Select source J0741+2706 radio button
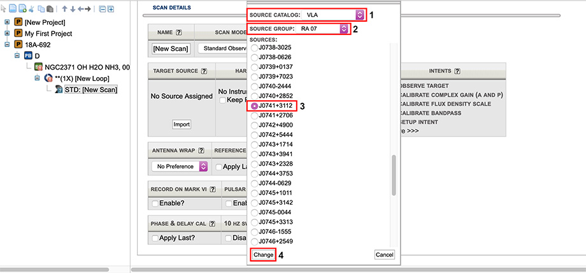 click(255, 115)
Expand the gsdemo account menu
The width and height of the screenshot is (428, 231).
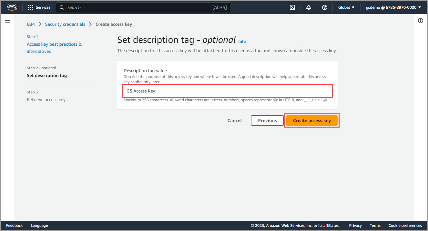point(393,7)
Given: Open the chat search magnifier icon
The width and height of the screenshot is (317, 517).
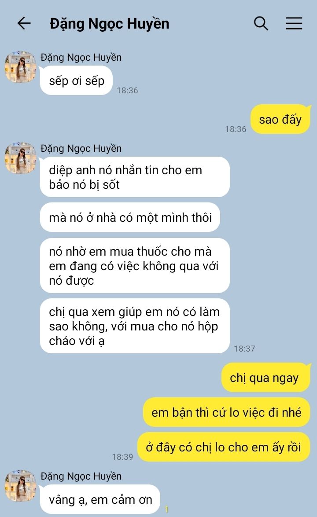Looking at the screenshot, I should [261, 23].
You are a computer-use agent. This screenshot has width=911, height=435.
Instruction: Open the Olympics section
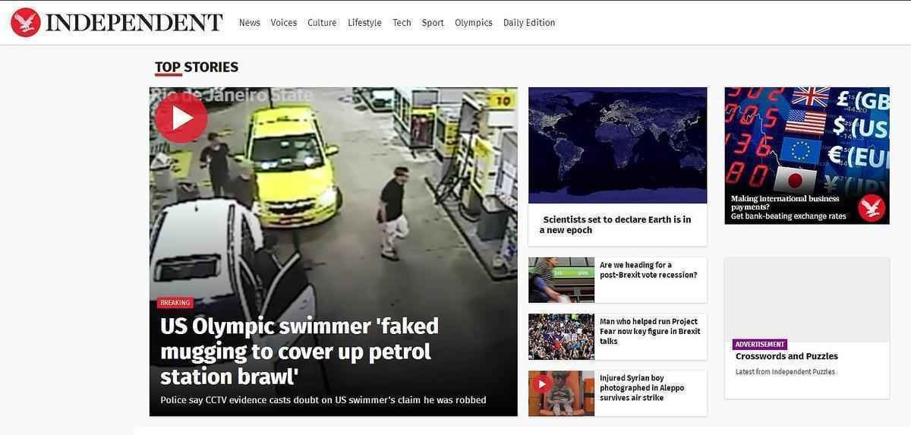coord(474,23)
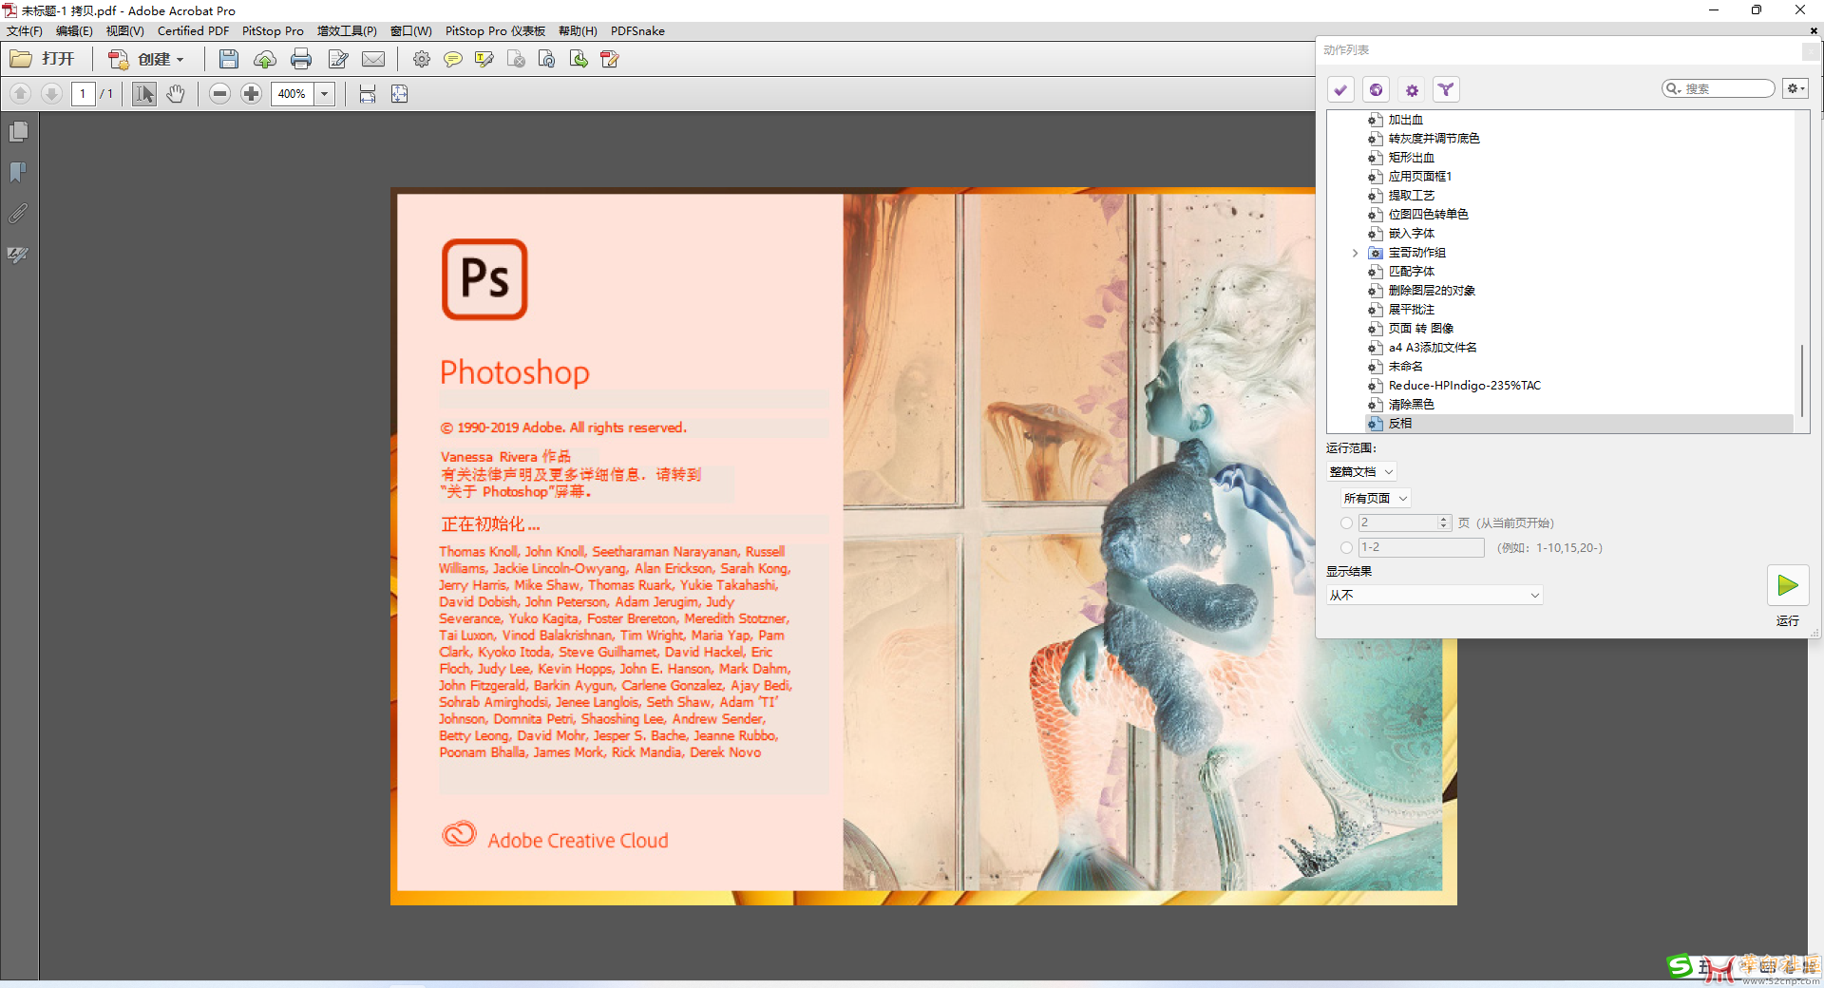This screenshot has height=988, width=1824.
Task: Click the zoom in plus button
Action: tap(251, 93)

⁂

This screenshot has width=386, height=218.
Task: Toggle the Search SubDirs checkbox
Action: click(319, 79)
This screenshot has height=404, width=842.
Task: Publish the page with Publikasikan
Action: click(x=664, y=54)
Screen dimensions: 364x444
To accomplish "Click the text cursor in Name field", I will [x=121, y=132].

⁂

Objective:
Format everything from the line containing "Expand the gsdemo account menu" down to the line containing "Action: tap(251, 93)" as a JSON list of strings, one string per line, with blank lines and the pictures left out.

Complete response:
[
  "Expand the gsdemo account menu",
  "The width and height of the screenshot is (428, 231).",
  "point(393,7)",
  "Given: Open the chat search magnifier icon",
  "The width and height of the screenshot is (317, 517).",
  "Looking at the screenshot, I should [261, 23].",
  "You are a computer-use agent. This screenshot has width=911, height=435.",
  "Instruction: Open the Olympics section",
  "coord(474,23)",
  "This screenshot has height=988, width=1824.",
  "Task: Click the zoom in plus button",
  "Action: tap(251, 93)"
]